To check this, you can run the following commands in the Databricks SQL editor. If all of the commands work and show the objects you expect, this SQL Warehouse is configured correctly for the current user. Note this does not guarantee though the the job will work with the token configured in Monte Carlo if the token is from a different user. If it doesn't show the expected objects, this may be an issue with user permissions or the settings on the SQL Warehouse. Ensure that the SQL Warehouse is connecting to the correct metastore.

SHOW CATALOGS

SHOW SCHEMAS IN <CATALOG>

SHOW TABLES IN <CATALOG.SCHEMA>

DESCRIBE EXTENDED <CATALOG.SCHEMA.TABLE>

6. Add the Connections in Monte Carlo

This step uses the Monte Carlo UI to add the Connections. Please ensure the the SQL Warehouses are turned on in order to add the connections.

  1. To add the Connections, navigate to the Integrations page in Monte Carlo. If this page is not visible to you, please reach out to your account representative.
  2. Under the Data Lake and Warehouses section, click the Create button and Databricks.
  3. Use the Create Databricks metadata collection and querying connections button.
  4. Under Warehouse Name, enter the name of the connection that you would like to see in Monte Carlo for this Databricks Workspace.
  5. Under Workspace URL, enter the full URL of your Workspace, i.e. https://${instance_id}.cloud.databricks.com". Be sure to enter the https://.
  6. Under Workspace ID, enter the Workspace ID of your Databricks Workspace. If there is o= in your Databricks Workspace URL, for example, https://<databricks-instance>/?o=6280049833385130, the number after o= is the Databricks Workspace ID. Here the workspace ID is 6280049833385130. If there is no o= in the deployment URL, the workspace ID is 0.
  7. Under Personal Access or Service Principal Token, enter the Service Principal or Personal Access Token you created in Step 1.
  8. For Metadata Collection Jobs, enter the SQL Warehouse ID (Step 3.2).
  9. Under Query Engine, select the integration type that matches what you set up in Step 4 and enter the SQL Warehouse ID (Step 4.2).
  10. Click Create and validate that the connection was created successfully.

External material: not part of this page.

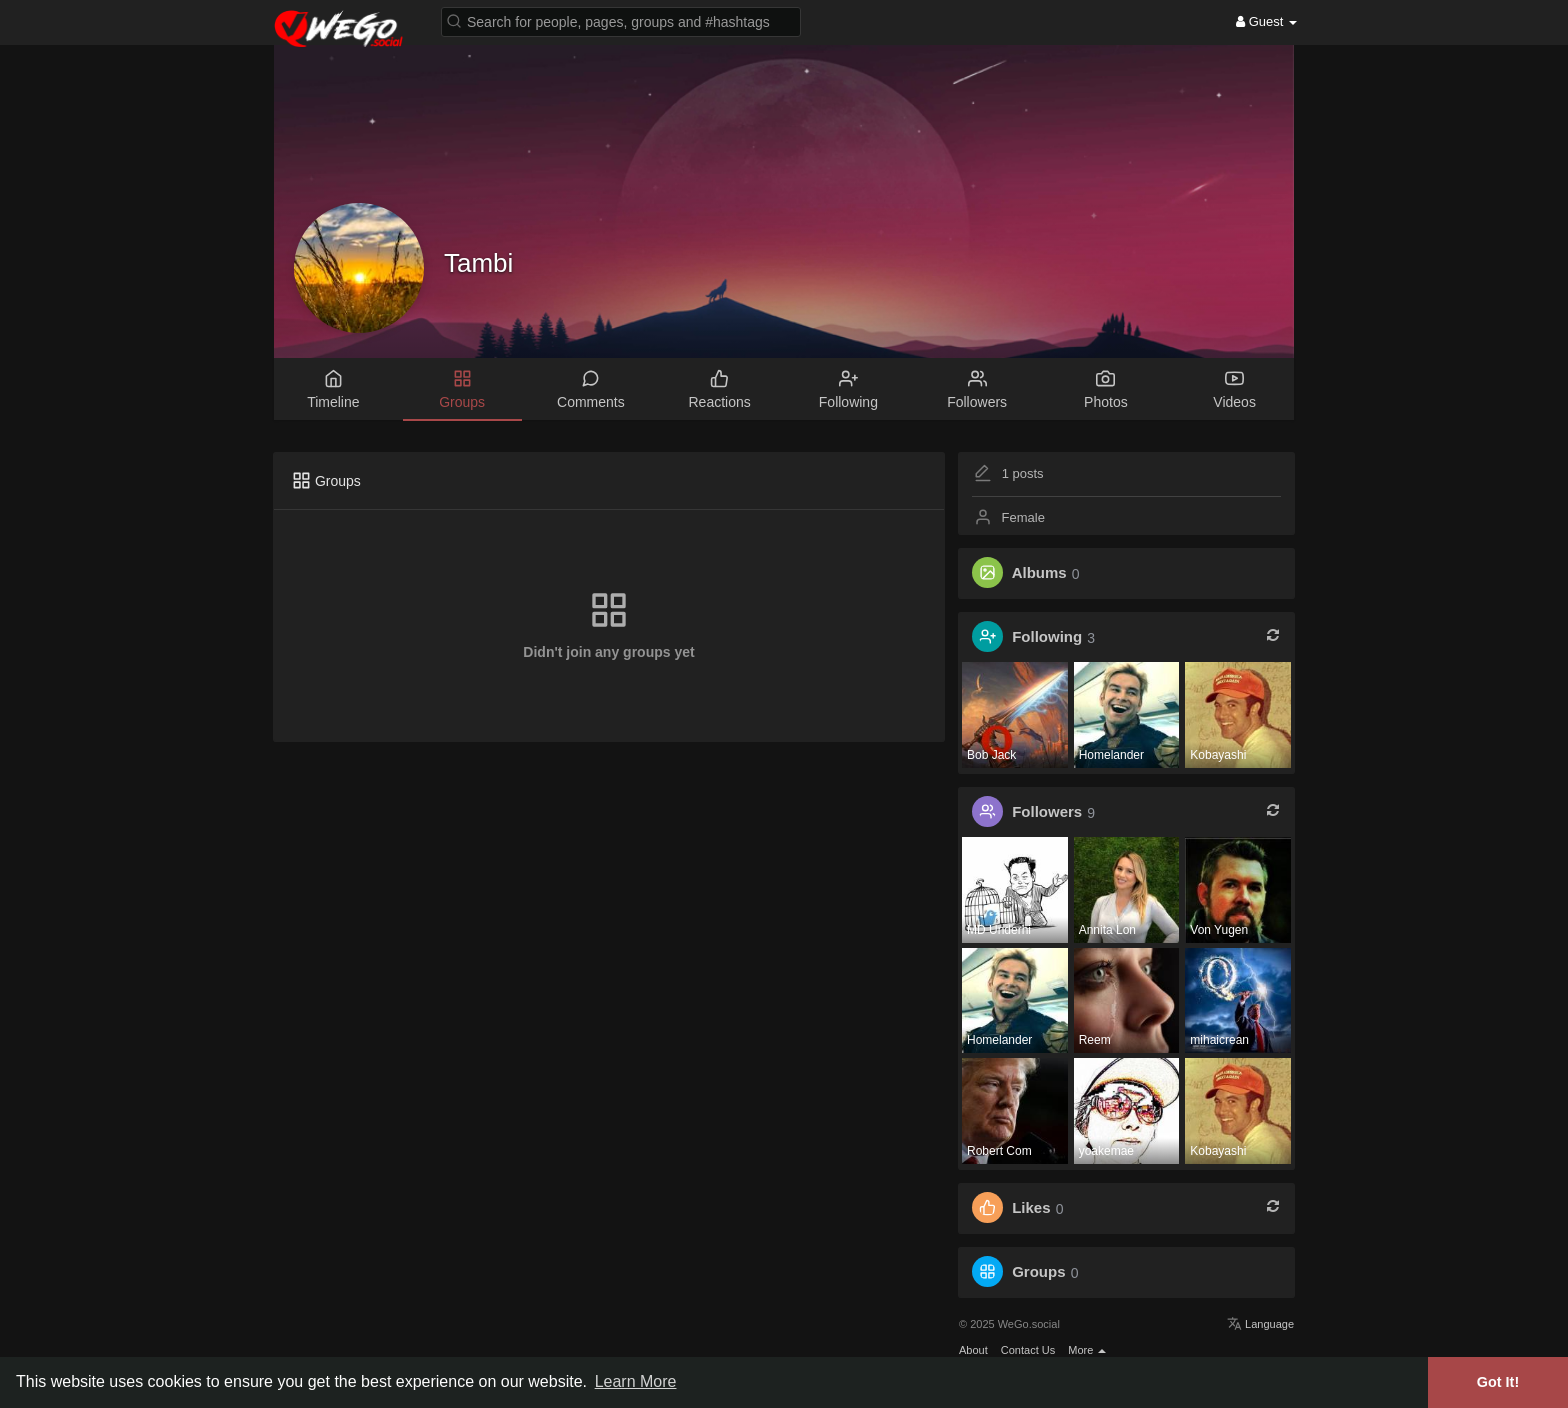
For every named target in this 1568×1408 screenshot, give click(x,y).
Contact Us (1028, 1350)
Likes (1031, 1208)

Recommended: Check the Metadata Job
When the metadata connection is added, Monte Carlo will immediately start running the metadata job. Because of the way the job is constructed, we will try to gather metadata about all of the tables in the environment. Oftentimes, the permissions on the SQL Warehouse prevent the metadata job from collecting information from certain tables. Its worthwhile to look at the job logs for the metadata job to see if there are any issues in collection.

Conclusion

You have connected all necessary integration points to get end-to-end observability for Databricks!

Advanced Options

In general, using this Databricks connection type will be sufficient. If your Databricks environment is connecting to an external metastore (Glue or Hive), and you wish to connect Monte Carlo directly to that metastore, we can still gather freshness and volume information on Delta Tables in the Databricks environment. Ask your Monte Carlo representative for more details.